§ **Exercise 1**
In the blog post titled "Unsettled," how long does the writer say the bout of "creative constipation" has lasted?
§ **Exercise 2**
Extend the blog post titled "Unsettled" by writing what comes after its final sentence.

** start Document passage **

Sunday 3 June 2012

Unsettled

I've felt a little unsettled all week. Whether its due to a lack of sleep, a recovery from illness, or just the general miserably rainy weather, I've had this constant tingling feeling of something being "wrong". Not terribly wrong like someone died or something, just like there's a discordant note in what has been, of late, an incredibly harmonic existence.

I've been through this before. It doesn't signal a need for a drastic life change or anything like that, but does signify an excess of mental energy, and is accompanied by an insane amount of insecurity and anxiety (which makes me hard to deal with.). It used to be that I would burn through this extra energy by writing, or painting, spilling out all of that mental bile on paper. Now that I'm older, I prefer to drink it away, and relish in the oppressive calm of a hungover morning the next day (what can I say, I got lazy.)

However, being cashless and thereby boozeless, and suffering through a six year bout of creative constipation, none of these options were available to me to rid myself of that oddly anxious, unsettled feeling. So I've grappled with it, and grappled with it, and grappled with it all week, and now I feel like I may finally be in the clear.

Its odd, how, when everything is going right in my world: amazing boyfriend, loving family, good friends, and enough money to get by on, my body has to fabricate a false sense of un-right-ness, just to keep things interesting. Darwin would have a field day.

But, thinking about it, its not just me. Look at celebrities, as a bad and probably unfair example, and their kaleidoscope of frequently self-induced problems. When things go right (money, fame, good looks, lots of work, and a creative outlet)  it seems to be a human trait to generate something wrong to balance it out (addiction, affairs, abuse).

** end Document passage **
** start Supplied data **

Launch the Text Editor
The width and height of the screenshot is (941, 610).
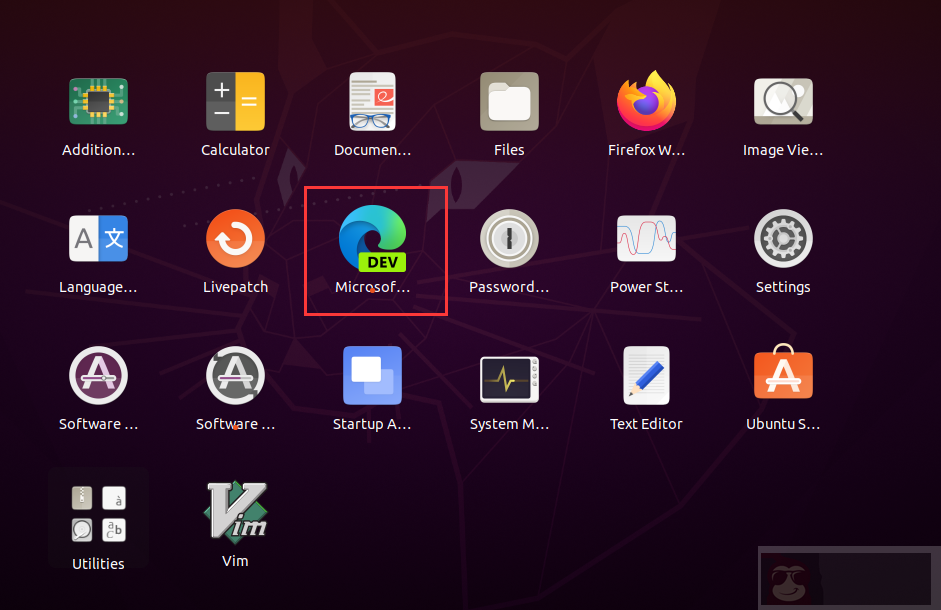pos(646,375)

** end Supplied data **

§ **Expected answer 1**
Six years.

§ **Expected answer 2**
We are a self-flagellating race. Whenever we have something good, we consciously or unconsciously seek something ill to balance it. It is some of the appeal of Christianity, I think. To have an outside force that can grant us forgiveness, thereby ending our own cycles of self-punishment. To have a God who can forgive us, where we ourselves can't.

But when you get down to it, self forgiveness is really what we are looking for. A capacity to accept what is good in our lives, without guilt. Frequently, we are reminded to accept that which we cannot change, usually in reference to what is bad in our lives. But it applies equally to the good. Fully embracing what is good in life, overriding that instinctive sense of unease or malaise that we get when everything is going right is possibly one of those elusive missing puzzle pieces on the (mixed metaphor!) road to happiness.

Or maybe it really is just me, and I should shut up and go take my meds. Either way, feeling better \o/.
Cheers!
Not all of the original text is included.